[Requirements] Can you put the rows below into a numbered list, leaving out any blank lines?

[Data shown]

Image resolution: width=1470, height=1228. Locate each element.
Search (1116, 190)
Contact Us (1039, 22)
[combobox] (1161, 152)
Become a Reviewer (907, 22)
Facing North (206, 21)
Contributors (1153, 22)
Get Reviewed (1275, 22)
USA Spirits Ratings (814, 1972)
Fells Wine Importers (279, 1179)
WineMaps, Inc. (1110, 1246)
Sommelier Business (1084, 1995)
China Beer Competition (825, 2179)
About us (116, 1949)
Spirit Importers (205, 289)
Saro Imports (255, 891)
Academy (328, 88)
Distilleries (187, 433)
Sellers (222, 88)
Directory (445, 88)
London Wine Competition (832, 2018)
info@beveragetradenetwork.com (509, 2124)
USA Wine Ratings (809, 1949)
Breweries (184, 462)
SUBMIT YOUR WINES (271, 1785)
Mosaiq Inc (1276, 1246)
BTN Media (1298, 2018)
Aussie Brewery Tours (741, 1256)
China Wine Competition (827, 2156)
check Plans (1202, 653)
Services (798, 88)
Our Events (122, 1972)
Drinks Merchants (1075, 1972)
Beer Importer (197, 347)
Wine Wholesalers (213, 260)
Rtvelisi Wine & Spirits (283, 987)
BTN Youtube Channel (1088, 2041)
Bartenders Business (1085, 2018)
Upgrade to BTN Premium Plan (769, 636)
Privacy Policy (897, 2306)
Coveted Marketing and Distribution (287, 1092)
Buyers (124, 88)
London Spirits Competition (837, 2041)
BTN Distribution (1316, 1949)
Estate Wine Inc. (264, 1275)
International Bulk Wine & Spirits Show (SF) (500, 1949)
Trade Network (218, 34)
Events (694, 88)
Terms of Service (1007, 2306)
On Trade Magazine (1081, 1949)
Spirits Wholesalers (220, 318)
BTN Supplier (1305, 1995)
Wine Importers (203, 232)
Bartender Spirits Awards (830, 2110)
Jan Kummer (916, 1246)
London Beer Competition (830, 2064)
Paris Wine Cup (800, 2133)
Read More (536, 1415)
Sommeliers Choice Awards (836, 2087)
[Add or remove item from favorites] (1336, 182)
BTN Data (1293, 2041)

[Task answer]
1. Image resolution: width=1470, height=1228. Locate each element.
2. Search (1116, 190)
3. Contact Us (1039, 22)
4. [combobox] (1161, 152)
5. Become a Reviewer (907, 22)
6. Facing North (206, 21)
7. Contributors (1153, 22)
8. Get Reviewed (1275, 22)
9. USA Spirits Ratings (814, 1972)
10. Fells Wine Importers (279, 1179)
11. WineMaps, Inc. (1110, 1246)
12. Sommelier Business (1084, 1995)
13. China Beer Competition (825, 2179)
14. About us (116, 1949)
15. Spirit Importers (205, 289)
16. Saro Imports (255, 891)
17. Academy (328, 88)
18. Distilleries (187, 433)
19. Sellers (222, 88)
20. Directory (445, 88)
21. London Wine Competition (832, 2018)
22. info@beveragetradenetwork.com (509, 2124)
23. USA Wine Ratings (809, 1949)
24. Breweries (184, 462)
25. SUBMIT YOUR WINES (271, 1785)
26. Mosaiq Inc (1276, 1246)
27. BTN Media (1298, 2018)
28. Aussie Brewery Tours (741, 1256)
29. China Wine Competition (827, 2156)
30. check Plans (1202, 653)
31. Services (798, 88)
32. Our Events (122, 1972)
33. Drinks Merchants (1075, 1972)
34. Beer Importer (197, 347)
35. Wine Wholesalers (213, 260)
36. Rtvelisi Wine & Spirits (283, 987)
37. BTN Youtube Channel (1088, 2041)
38. Bartenders Business (1085, 2018)
39. Upgrade to BTN Premium Plan (769, 636)
40. Privacy Policy (897, 2306)
41. Coveted Marketing and Distribution (287, 1092)
42. Buyers (124, 88)
43. London Spirits Competition (837, 2041)
44. BTN Distribution (1316, 1949)
45. Estate Wine Inc. (264, 1275)
46. International Bulk Wine & Spirits Show (SF) (500, 1949)
47. Trade Network (218, 34)
48. Events (694, 88)
49. Terms of Service (1007, 2306)
50. On Trade Magazine (1081, 1949)
51. Spirits Wholesalers (220, 318)
52. BTN Supplier (1305, 1995)
53. Wine Importers (203, 232)
54. Bartender Spirits Awards (830, 2110)
55. Jan Kummer (916, 1246)
56. London Beer Competition (830, 2064)
57. Paris Wine Cup (800, 2133)
58. Read More (536, 1415)
59. Sommeliers Choice Awards (836, 2087)
60. [Add or remove item from favorites] (1336, 182)
61. BTN Data (1293, 2041)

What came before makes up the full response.